A front-page story in the March 14, 2006, New York Times, datelined Biloxi, Miss., reports,
The devastation of the coast here remains shocking to the uninitiated eye; towns where people have clearly worked night and day just to remove debris look as though they were hit by a hurricane six days ago, rather than six months.
However, just two paragraphs later we are told,
Biloxi is still a tangle of crumbling buildings, bent signs and silent streets. But all that changes in the parking lots of the three casinos that have opened on land, where drivers are lucky to find a space. Crowds appear within the casinos from seemingly nowhere, as if planted in place, with people holding cocktails and clutching room keys that double as casino entry cards in the cavernous, smoke-fogged halls.
Before hurricane Katrina, there were no casinos on land in Mississippi. They had all been on riverboats. The legislation authorizing them on land was enacted only after Katrina.

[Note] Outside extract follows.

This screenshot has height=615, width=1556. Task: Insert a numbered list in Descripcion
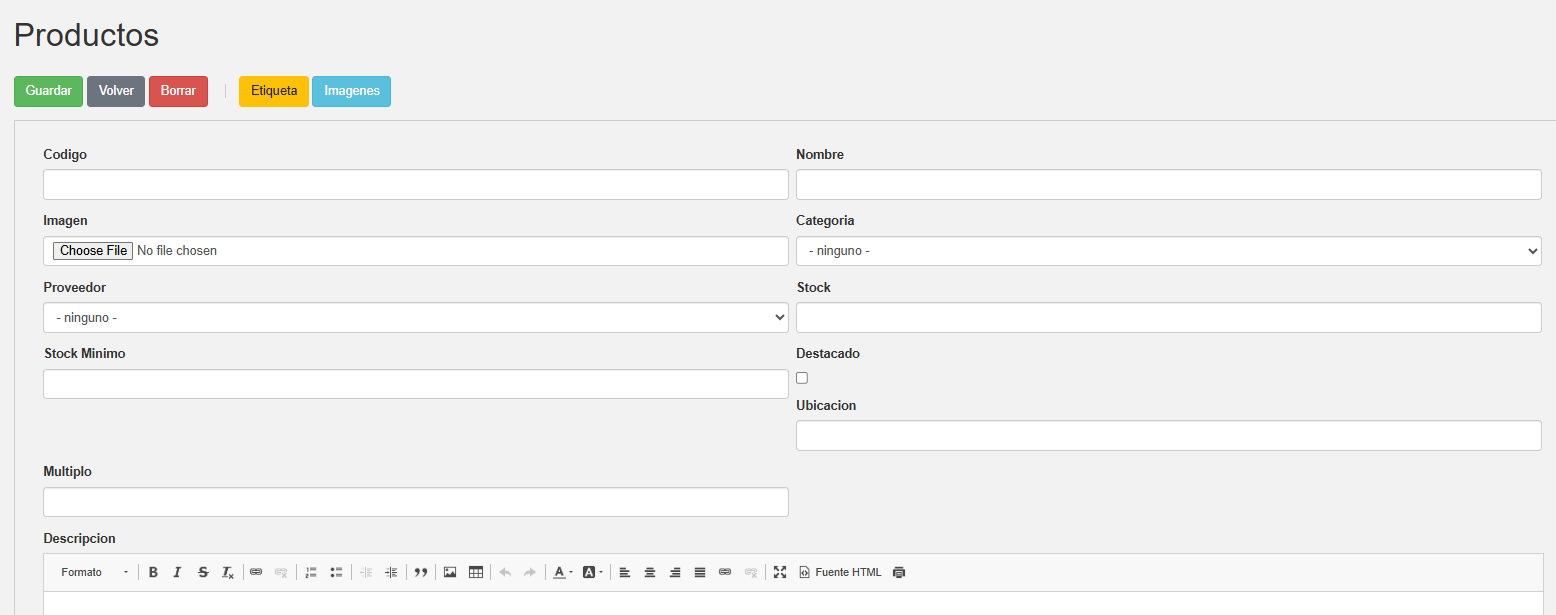click(311, 572)
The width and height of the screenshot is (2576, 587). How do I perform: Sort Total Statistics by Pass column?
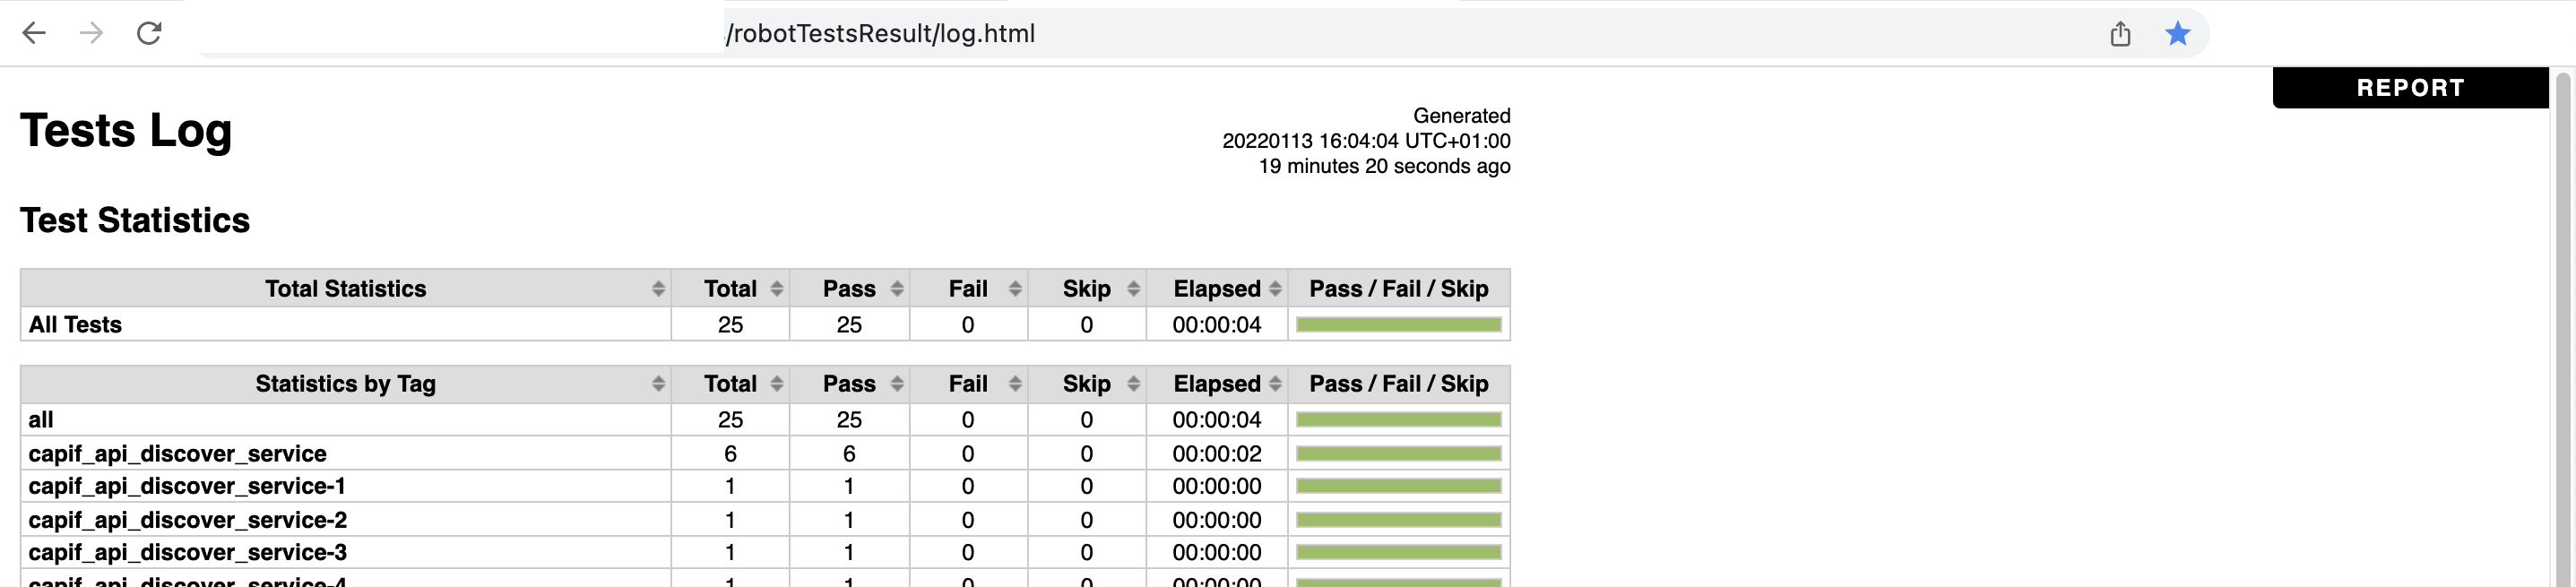(849, 289)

So how does it happen that brand new casinos spring up in months, while during the same period the rest of the region devastated by the hurricane simply continues to be devastated, showing hardly any signs of recovery?
Heres a hypothesis to explain the disparity: The casinos are privately owned, profit-seeking business firms of a kind ineligible to receive government financial assistance. Thus, as soon it became legal to pursue an opportunity to make a good profit by opening casinos, their owners proceed to do just that, as quickly and as efficiently as possible.
In contrast, the rest of Biloxi and the Mississippi coast, and apparently most of New Orleans as well, are on hold, waiting for government money and busy doing whatever it may be that the government requires as a condition for receiving its money. Possibly, they are busy simply trying to learn what the government requires them to do as a condition for receiving its money. Possibly, the government itself is busy trying to figure out what it wants them to do as a condition for receiving its money.
If this line of explanation is correct, and I am confident that it is, then it follows that if one wants rapid recovery from large-scale disasters, the government should offer no financial assistance and offer absolutely no prospect of financial assistance.
Is there anything else the government might do, or not do, to speed recovery in such cases? Yes. It should suspend all requirements for obtaining permits of any kind relating to building and construction and the opening of new businesses, including, above all, requirements for environmental impact statements and their approval.
Further, the government should not wait for new disasters to strike. Legislation suspending permitting requirements during the aftermath of disasters should be enacted well before the next one occurs. That would permit banks and insurance companies to develop their own criteria for making loans and writing insurance policies in the absence of governmental requirements.
Given these changes, natural disasters would be followed by the most rapid possible recoveries. The freedom to respond to them would go a very long way in diminishing their character as disasters.